Exercise goal —
Return the listing below exactly as it stands. Pictures stay out.

________________________

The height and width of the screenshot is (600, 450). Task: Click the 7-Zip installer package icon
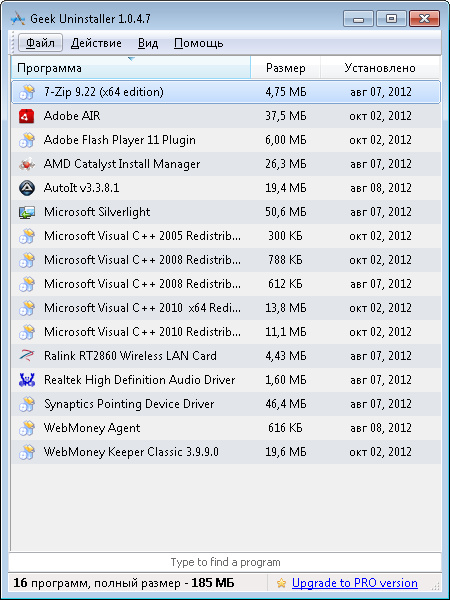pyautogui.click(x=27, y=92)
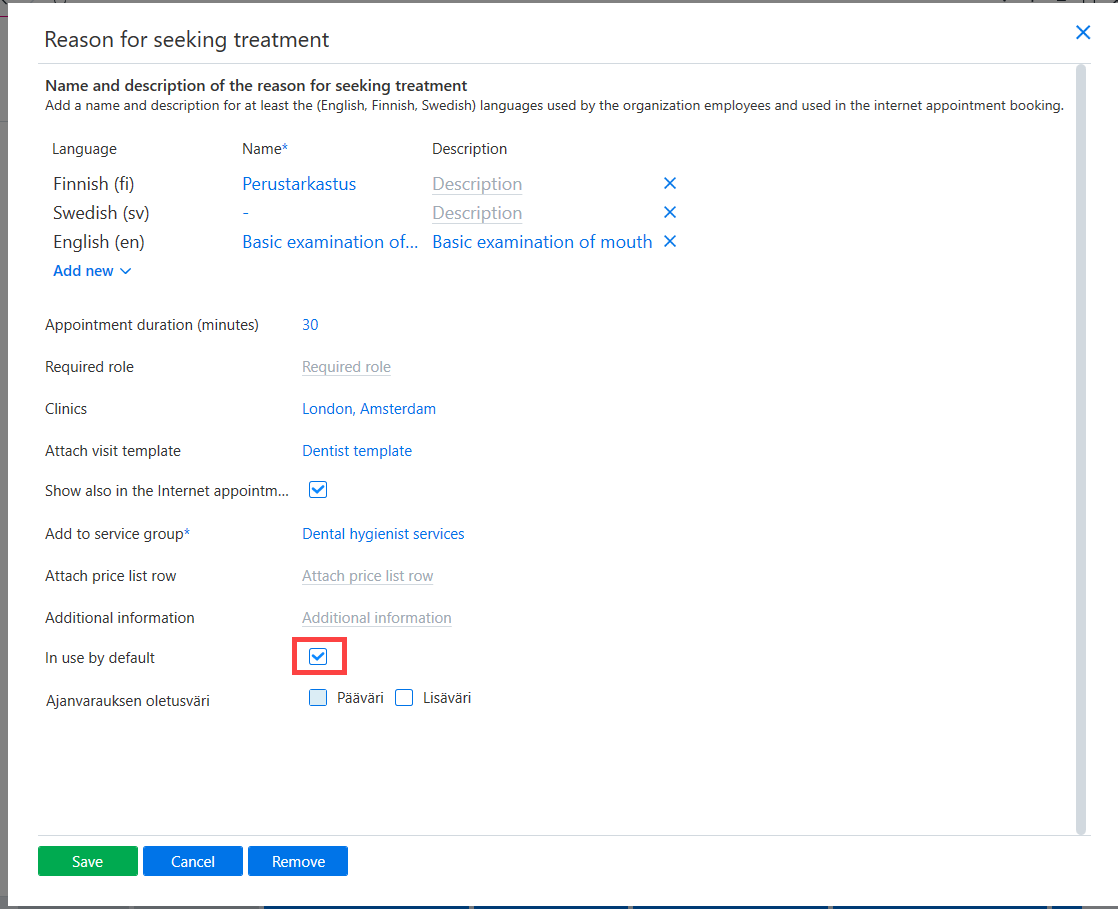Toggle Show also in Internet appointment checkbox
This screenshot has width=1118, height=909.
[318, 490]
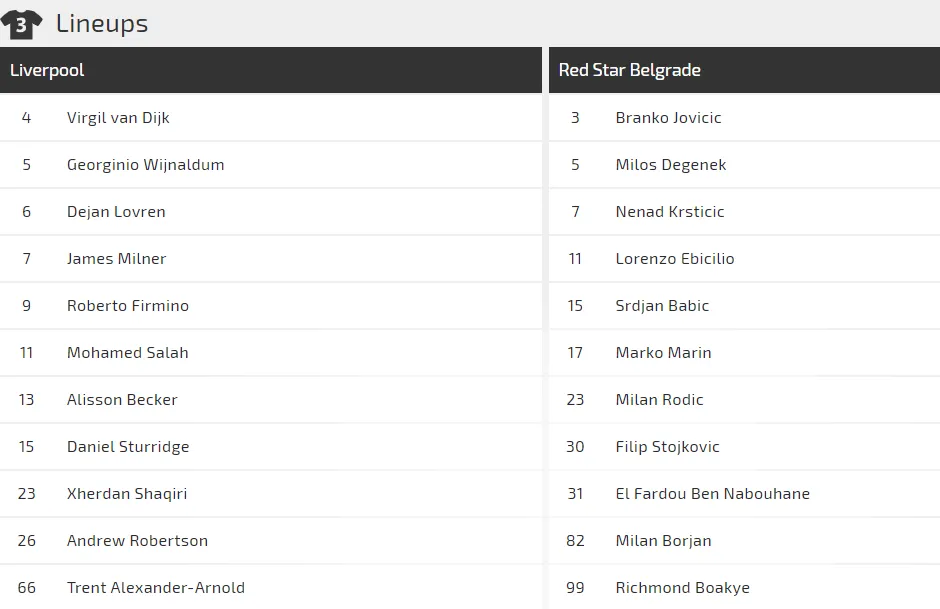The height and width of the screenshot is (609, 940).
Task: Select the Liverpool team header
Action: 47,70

________________________

Reply to the task —
The height and width of the screenshot is (600, 450). Task: Click the 7-Zip installer package icon
pyautogui.click(x=27, y=92)
Toggle Show also in Internet appointment checkbox
This screenshot has width=1118, height=909.
[318, 490]
The height and width of the screenshot is (609, 940).
Task: Select the Liverpool team header
Action: 47,70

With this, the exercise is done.